The dress code question is particularly hazardous for women, where the scope to get it right, and to make mistakes, is much wider. “Smart” is also subjective. While many would consider a floral dress and blazer to be smart, others would disagree.

So is a dress code really necessary to help women to navigate these unspoken rules, or does it patronise women to assume that they cannot choose appropriate clothing?
It seems there are four ways to go. The first is to let the idea of a dress code go altogether and to allow employees to wear whatever they deem to be appropriate. The second is to impose a strict dress code that details exactly what people have to wear. The third is a “wear what you want within reason” policy, detailing what is and isn’t acceptable. The fourth is to only have a dress code for client meetings.

If you do go with the first option and choose to have no official dress code, then be aware that enforcing one “as you go” may be seen as unfair and bring down morale. It may also make woman feel singled out, particularly if there is a policy surrounding length of skirts or something similarly subjective. It can mean that unspoken rules only apply to some. If there’s nothing written down, it’s best not to enforce policy that doesn’t exist.
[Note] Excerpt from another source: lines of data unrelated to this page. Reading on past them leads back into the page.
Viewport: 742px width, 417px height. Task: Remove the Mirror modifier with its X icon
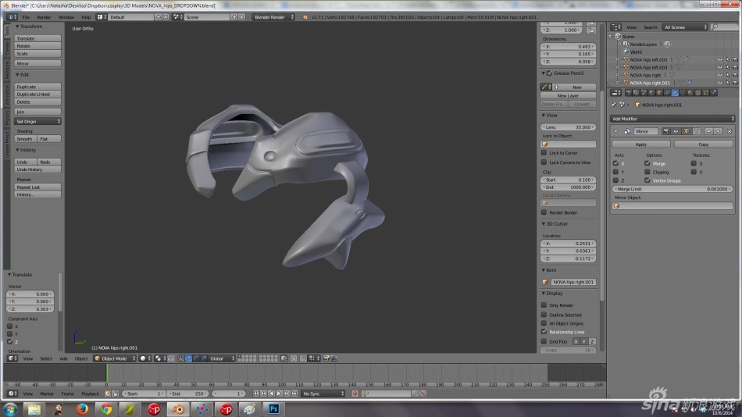tap(730, 131)
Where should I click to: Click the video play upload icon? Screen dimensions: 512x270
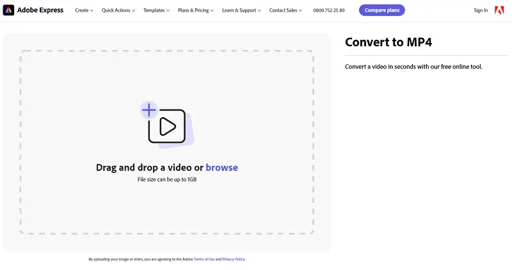(x=167, y=126)
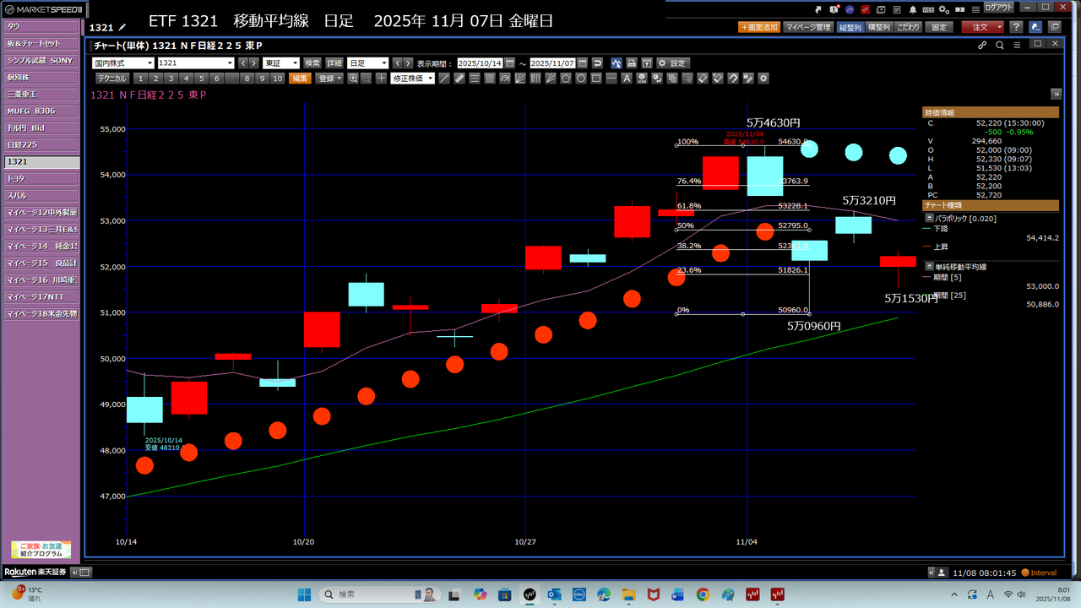Select the circle shape drawing tool

point(581,79)

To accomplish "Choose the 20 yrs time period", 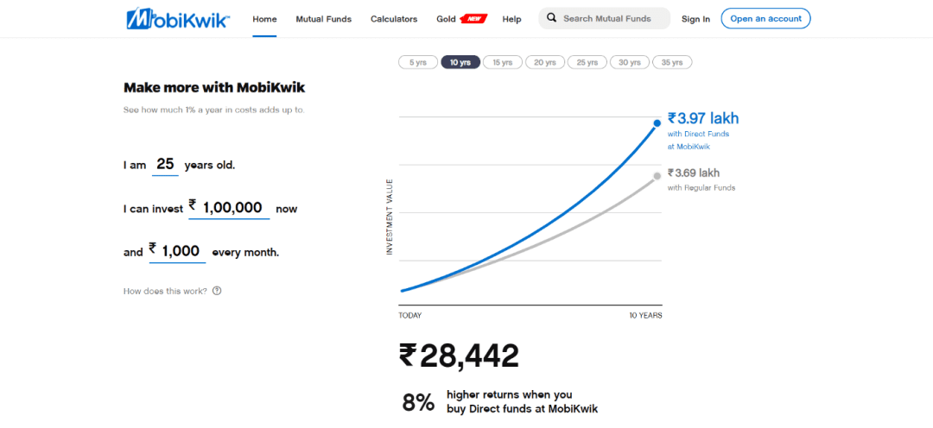I will pos(545,62).
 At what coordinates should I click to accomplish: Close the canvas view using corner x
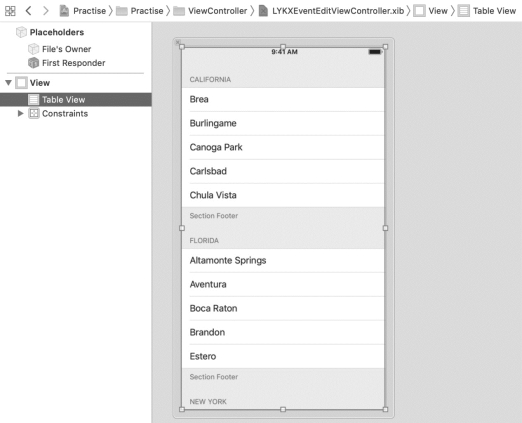pyautogui.click(x=178, y=42)
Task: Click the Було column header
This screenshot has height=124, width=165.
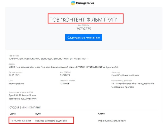Action: coord(38,113)
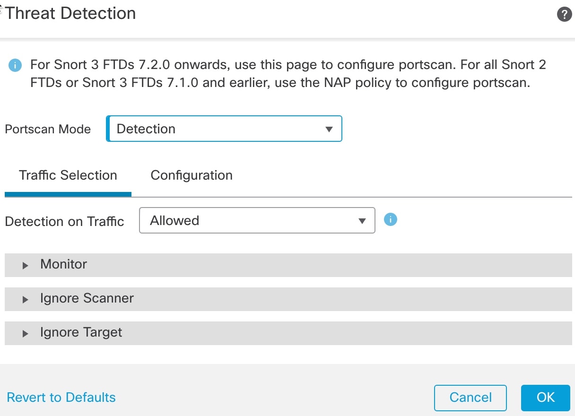This screenshot has height=416, width=575.
Task: Expand the Monitor section
Action: pyautogui.click(x=288, y=265)
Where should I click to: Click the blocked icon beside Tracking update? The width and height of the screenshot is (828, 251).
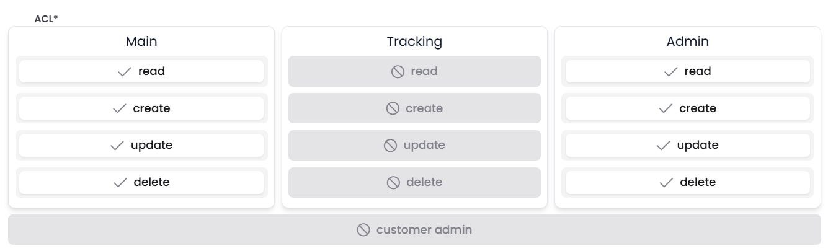point(390,146)
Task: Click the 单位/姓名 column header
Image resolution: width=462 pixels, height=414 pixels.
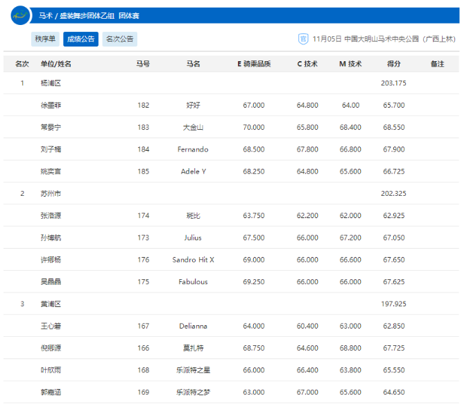Action: click(x=56, y=64)
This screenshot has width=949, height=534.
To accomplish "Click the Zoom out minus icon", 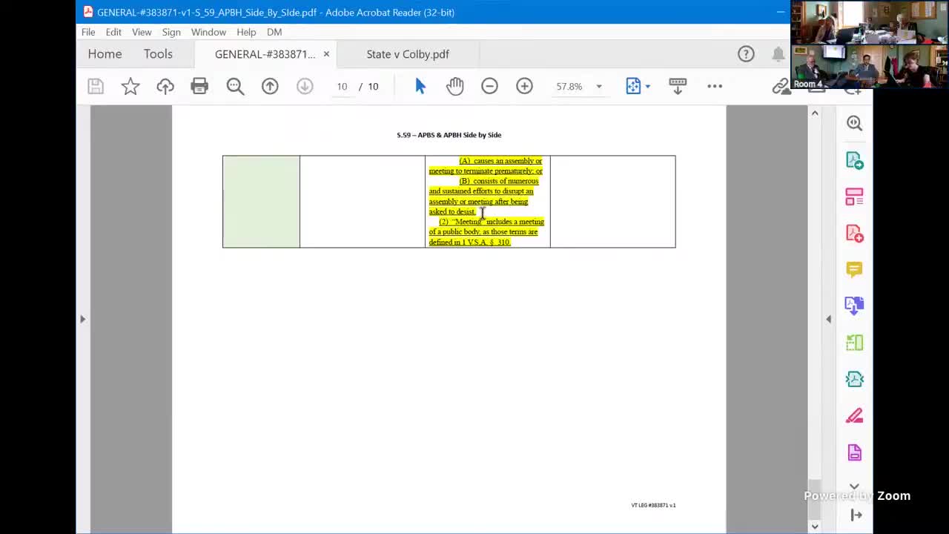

Having a strict dress code is equally dangerous as it can feel draconian and restricting. It can be interpreted as a total lack of trust in employees and can lead to resentment and a more formal culture than you may have intended.

The third option seems to be a happy medium, but it has to state clearly where the boundaries lie. For example, it’s insufficient to state that “short skirts” are unacceptable. It’s better to specify what “short” means. That way people are free to make their own judgements but know where the line is between appropriate and less so.

The most important thing about any dress code is to be consistent. If you single somebody out for breaking said dress code, regardless of whether it’s implicit or explicit, then that could be interpreted as discrimination. A dress code has to apply to everyone, from MD to intern, otherwise it will breed discontent and is not worth enforcing.

In almost all cases, employees are quite savvy and can be trusted to choose their office attire wisely and what’s acceptable differs from industry to industry, even from office to office. With that in mind, everyone has a different approach, but the most important thing is to be fair. Good luck!